Axiom 1: zero is not a successor

\[\forall x.\; S(x) \neq 0\]

In English: No number has zero as its successor. Zero is the beginning of the line, not a place you can reach by counting forward.

What it rules out: Without this axiom, the number line could loop. Some number’s successor could be zero, creating a cycle. This axiom forces the chain to be one-directional.

Axiom 2: successor is injective

\[\forall x.\,\forall y.\; S(x) = S(y) \;\rightarrow\; x = y\]

In English: If two numbers have the same successor, they are the same number. The successor function never merges two different numbers into one.
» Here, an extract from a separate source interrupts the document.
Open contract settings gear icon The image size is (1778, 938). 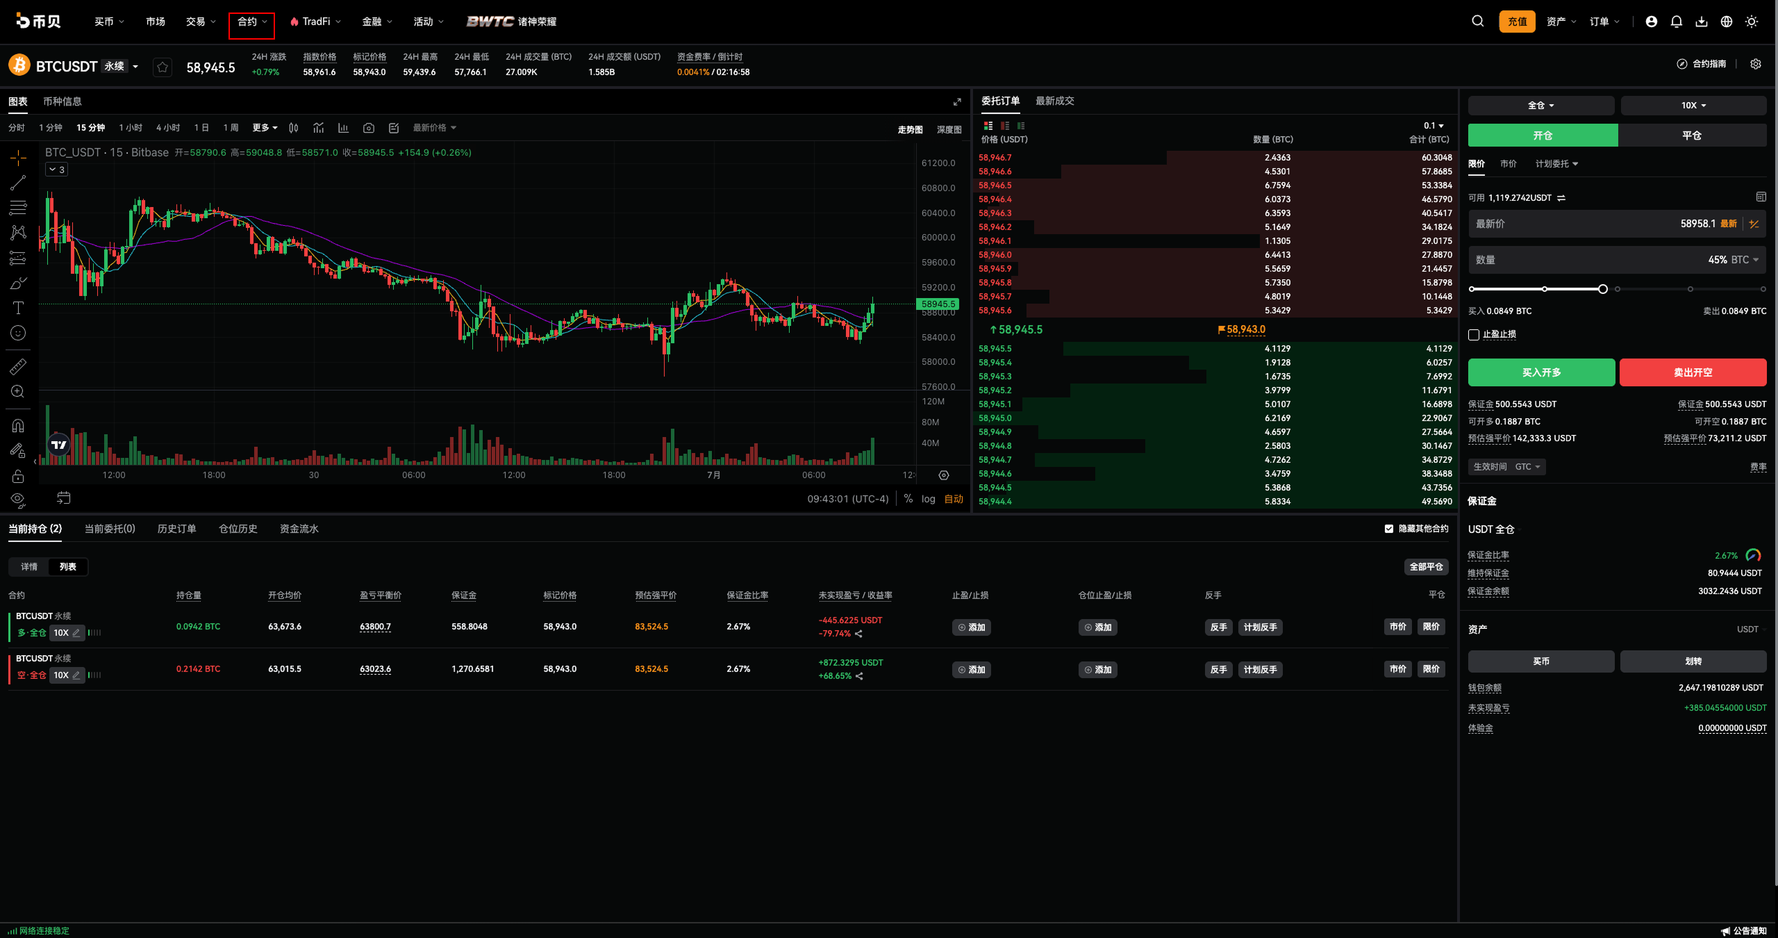[1756, 64]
What it rules out: Without this axiom, the number line could branch backward: two different numbers could both have the same next number. Injectivity says the line never converges.
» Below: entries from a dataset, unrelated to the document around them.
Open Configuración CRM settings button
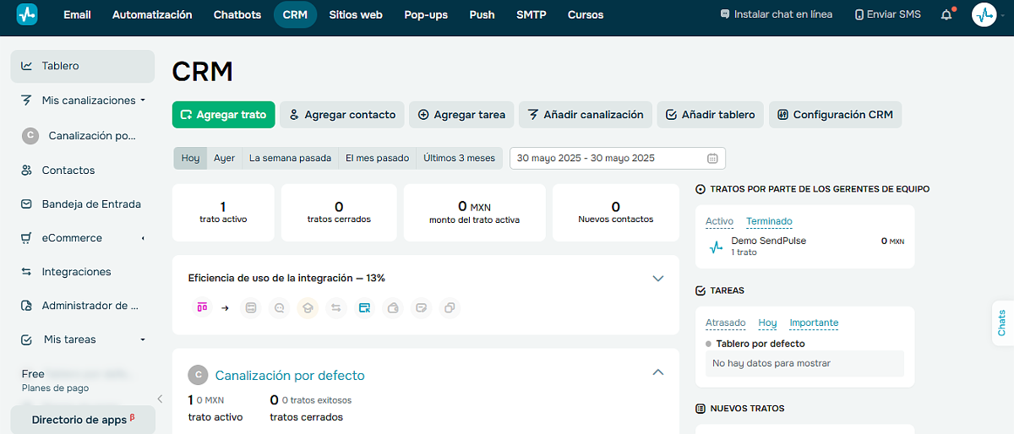Viewport: 1014px width, 434px height. [x=835, y=115]
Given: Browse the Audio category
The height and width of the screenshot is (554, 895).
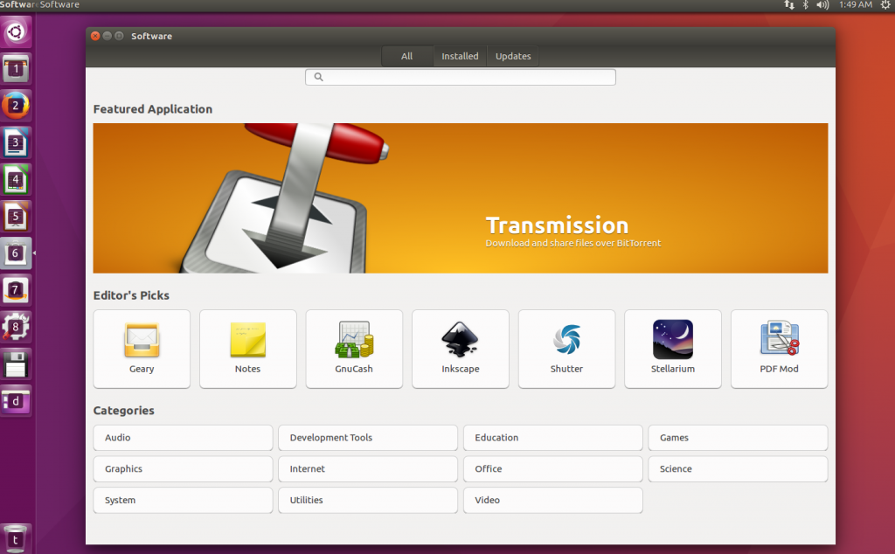Looking at the screenshot, I should point(183,438).
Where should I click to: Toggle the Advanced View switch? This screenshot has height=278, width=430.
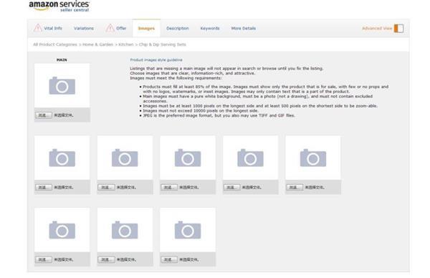pyautogui.click(x=398, y=28)
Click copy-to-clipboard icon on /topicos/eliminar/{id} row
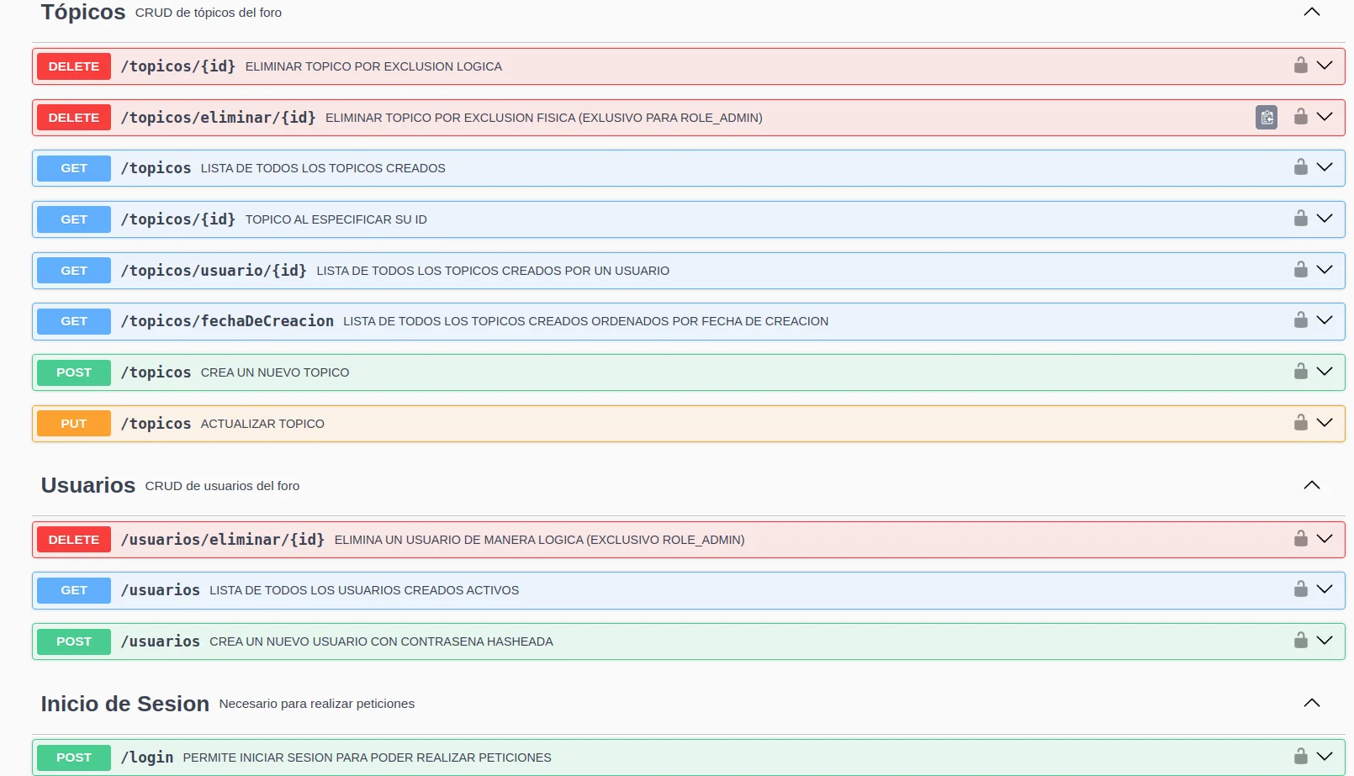Screen dimensions: 1354x776 (x=1266, y=118)
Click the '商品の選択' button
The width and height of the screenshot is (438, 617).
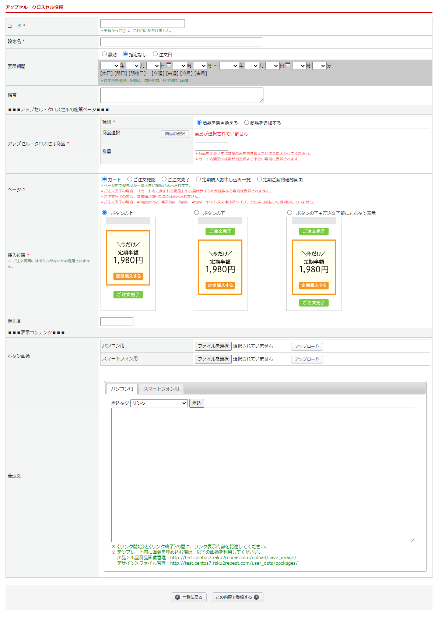[x=175, y=134]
Together, Axioms 1 and 2 ensure the natural numbers form a single, infinite, non-looping, non-merging chain starting at zero.

What the structural axioms prevent Three panels comparing pathological number structures with the natural numbers. Without Axiom 1 numbers could loop; without Axiom 2 they could merge. Together both axioms force a single infinite chain. What the structural axioms prevent Without Axiom 1, numbers could loop. Without Axiom 2, numbers could merge. Together they force a single infinite chain. Without Axiom 1: a cycle 0 1 2 3 S S S S S(3) = 0 creates a cycle violates "0 is not a successor" Without Axiom 2: a merge 0 1 2 3 S S S S S(1) = S(2) but 1 ≠ 2 violates "S is injective" With both axioms: the natural numbers 0 S 1 S 2 S 3 S ··· One infinite chain, no cycles, no merges exactly the structure we want

Axiom 3: additive identity

\[\forall x.\; x + 0 = x\]

In English: Adding zero to any number gives back the same number.
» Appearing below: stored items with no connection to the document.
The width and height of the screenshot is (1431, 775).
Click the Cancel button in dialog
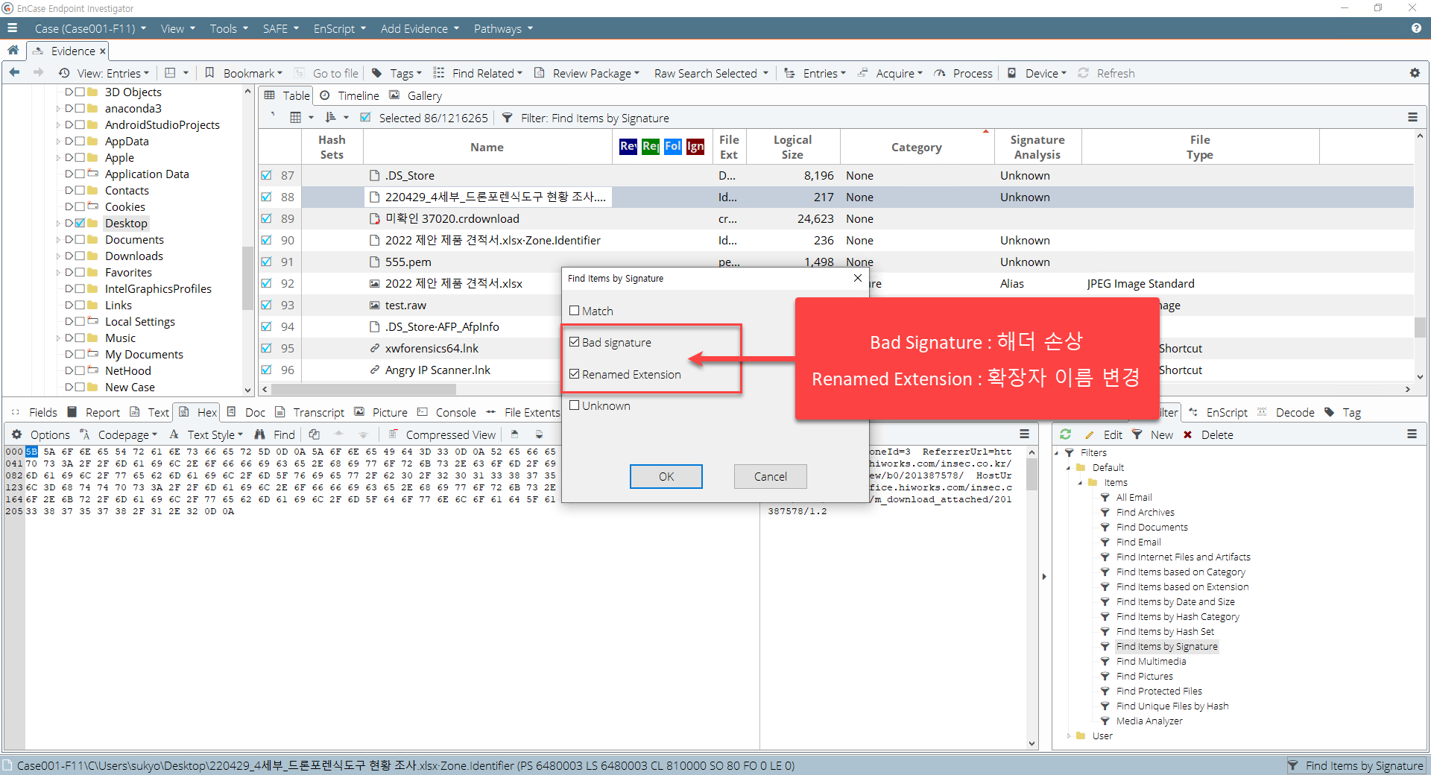click(x=770, y=477)
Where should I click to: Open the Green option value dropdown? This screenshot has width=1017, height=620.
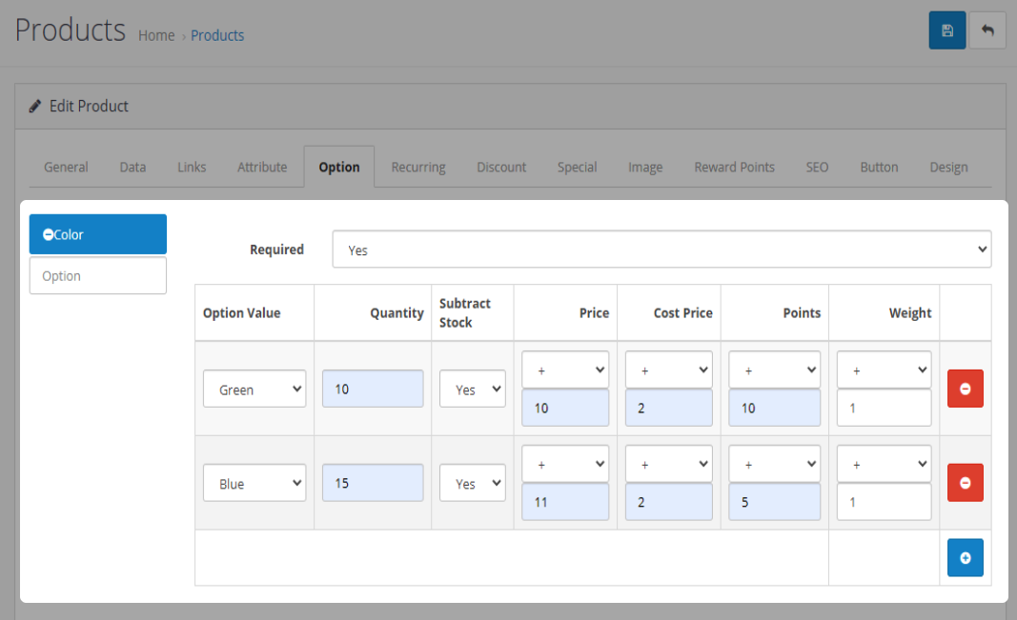(x=254, y=389)
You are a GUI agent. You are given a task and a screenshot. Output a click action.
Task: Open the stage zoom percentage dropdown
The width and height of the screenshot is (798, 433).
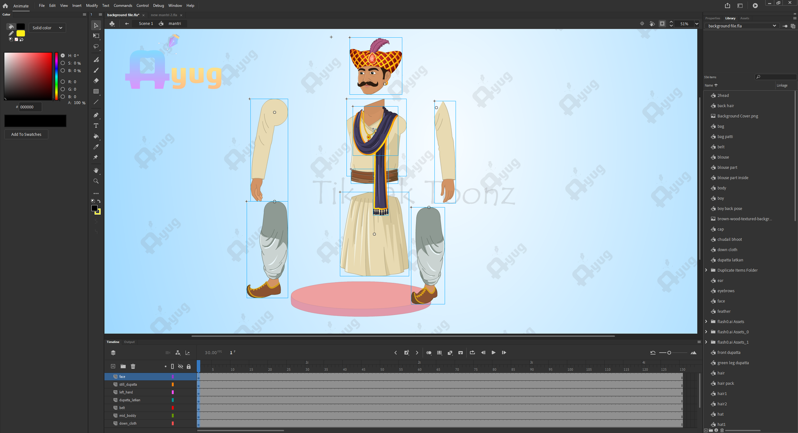pos(696,24)
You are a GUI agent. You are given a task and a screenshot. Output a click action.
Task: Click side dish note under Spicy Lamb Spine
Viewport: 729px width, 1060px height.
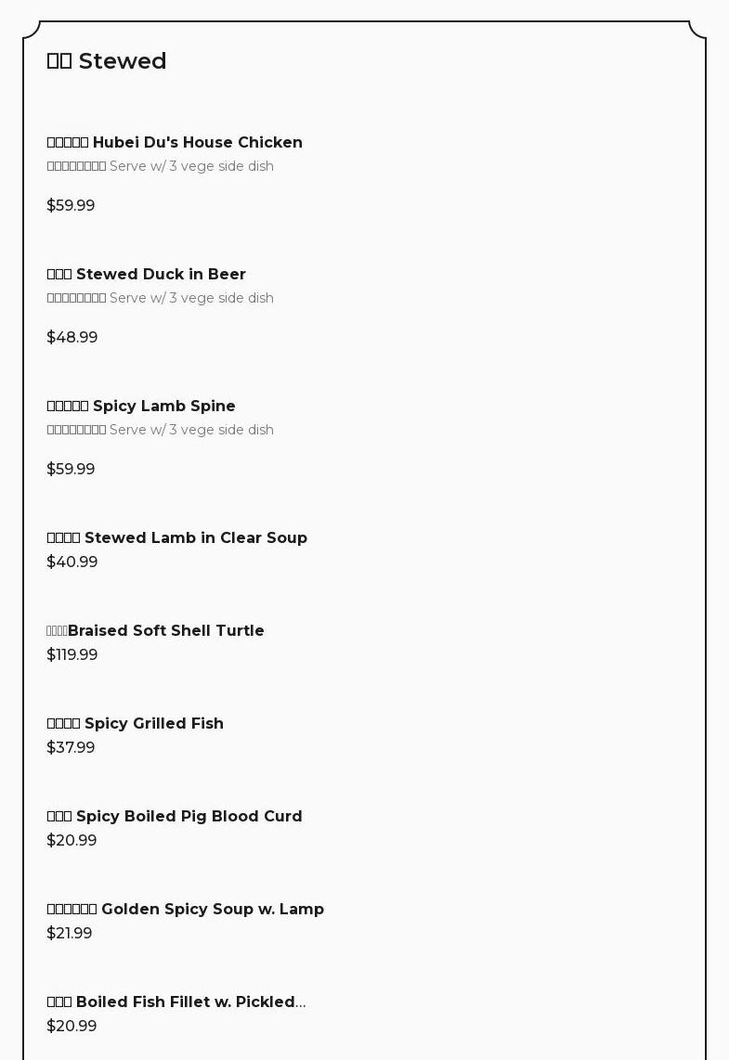click(161, 430)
What it provides: The base case for defining addition. Every recursive computation of $x + y$ will eventually reach $x + 0$ and stop.

Axiom 4: addition recurses through successor

\[\forall x.\,\forall y.\; x + S(y) = S(x + y)\]

In English: Adding the successor of $y$ to $x$ is the same as first adding $y$ to $x$ and then taking the successor. Addition peels one $S$ off the second argument at each step.

What it provides: The recursive step. Together with Axiom 3, this completely determines the value of $x + y$ for any two natural numbers: apply Axiom 4 repeatedly until the second argument is $0$, then apply Axiom 3.

Axiom 5: induction (restricted)

For every formula $\varphi(x)$ in the language ${0, S, +}$:

\[\bigl[\varphi(0) \;\wedge\; \forall x.\,(\varphi(x) \rightarrow \varphi(S(x)))\bigr] \;\rightarrow\; \forall x.\,\varphi(x)\]

In English: If a property holds for zero, and whenever it holds for a number it also holds for that number’s successor, then it holds for every natural number.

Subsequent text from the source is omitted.